### PROBLEM
Rewrite the data below with every "Screen dimensions" replaced by "Viewport size", keeping everything else the same.
## begin PROVIDED DATA
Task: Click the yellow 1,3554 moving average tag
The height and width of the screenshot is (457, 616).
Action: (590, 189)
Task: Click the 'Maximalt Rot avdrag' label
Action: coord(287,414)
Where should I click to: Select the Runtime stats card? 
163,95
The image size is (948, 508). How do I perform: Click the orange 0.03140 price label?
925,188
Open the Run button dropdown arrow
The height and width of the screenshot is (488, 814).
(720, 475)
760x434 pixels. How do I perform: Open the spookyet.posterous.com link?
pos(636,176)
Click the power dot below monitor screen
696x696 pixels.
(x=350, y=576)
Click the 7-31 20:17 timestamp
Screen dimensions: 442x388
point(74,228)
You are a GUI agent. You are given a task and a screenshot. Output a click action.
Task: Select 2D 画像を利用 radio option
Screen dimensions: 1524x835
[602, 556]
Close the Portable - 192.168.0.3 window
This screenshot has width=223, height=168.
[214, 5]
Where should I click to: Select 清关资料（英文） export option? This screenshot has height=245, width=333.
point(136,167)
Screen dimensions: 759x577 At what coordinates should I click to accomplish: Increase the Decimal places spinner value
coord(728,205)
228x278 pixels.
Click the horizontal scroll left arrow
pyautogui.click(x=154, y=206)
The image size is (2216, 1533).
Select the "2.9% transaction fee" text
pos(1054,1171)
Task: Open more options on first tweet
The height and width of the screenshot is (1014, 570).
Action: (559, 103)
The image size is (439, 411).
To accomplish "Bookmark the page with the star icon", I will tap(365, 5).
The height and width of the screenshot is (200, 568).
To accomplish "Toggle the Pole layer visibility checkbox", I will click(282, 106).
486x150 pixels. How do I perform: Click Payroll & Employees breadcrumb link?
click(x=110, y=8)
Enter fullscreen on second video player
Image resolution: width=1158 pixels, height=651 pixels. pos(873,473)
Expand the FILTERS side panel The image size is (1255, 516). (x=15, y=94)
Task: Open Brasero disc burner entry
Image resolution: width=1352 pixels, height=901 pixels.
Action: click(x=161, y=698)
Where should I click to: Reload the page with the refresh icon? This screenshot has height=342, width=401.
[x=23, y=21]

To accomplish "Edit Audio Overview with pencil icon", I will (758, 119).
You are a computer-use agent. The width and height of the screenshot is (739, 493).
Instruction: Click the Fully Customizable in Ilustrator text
## end PROVIDED DATA
### SOLUTION BELOW
Task: Click the yellow 1,3554 moving average tag
The height and width of the screenshot is (457, 616).
Action: (590, 189)
Task: Click the 'Maximalt Rot avdrag' label
Action: coord(287,414)
Where should I click to: Select the Runtime stats card? 
163,95
The image size is (948, 508). How do I perform: Click the orange 0.03140 price label?
925,188
Open the Run button dropdown arrow
The height and width of the screenshot is (488, 814).
(720, 475)
760x434 pixels. How do I perform: Open the spookyet.posterous.com link?
pos(636,176)
Click the power dot below monitor screen
696x696 pixels.
(x=350, y=576)
Click the 7-31 20:17 timestamp
Viewport size: 442x388
point(74,228)
You are a GUI agent. You are given a task and a screenshot. Output a click action.
Task: Select 2D 画像を利用 radio option
Viewport size: 1524x835
[602, 556]
Close the Portable - 192.168.0.3 window
This screenshot has width=223, height=168.
[214, 5]
Where should I click to: Select 清关资料（英文） export option? This screenshot has height=245, width=333.
point(136,167)
Viewport size: 759x577 At what coordinates should I click to accomplish: Increase the Decimal places spinner value
coord(728,205)
228x278 pixels.
Click the horizontal scroll left arrow
pyautogui.click(x=154, y=206)
The image size is (2216, 1533).
Select the "2.9% transaction fee" text
pos(1054,1171)
Task: Open more options on first tweet
The height and width of the screenshot is (1014, 570).
Action: (559, 103)
The image size is (439, 411).
To accomplish "Bookmark the page with the star icon", I will tap(365, 5).
The height and width of the screenshot is (200, 568).
To accomplish "Toggle the Pole layer visibility checkbox", I will click(282, 106).
486x150 pixels. How do I perform: Click Payroll & Employees breadcrumb link?
click(x=110, y=8)
Enter fullscreen on second video player
Image resolution: width=1158 pixels, height=651 pixels. pos(873,473)
Expand the FILTERS side panel The image size is (1255, 516). (x=15, y=94)
Task: Open Brasero disc burner entry
Image resolution: width=1352 pixels, height=901 pixels.
Action: click(x=161, y=698)
Where should I click to: Reload the page with the refresh icon? This screenshot has height=342, width=401.
[x=23, y=21]

To accomplish "Edit Audio Overview with pencil icon", I will (758, 119).
You are a computer-use agent. The width and height of the screenshot is (739, 493).
Instruction: Click the Fully Customizable in Ilustrator text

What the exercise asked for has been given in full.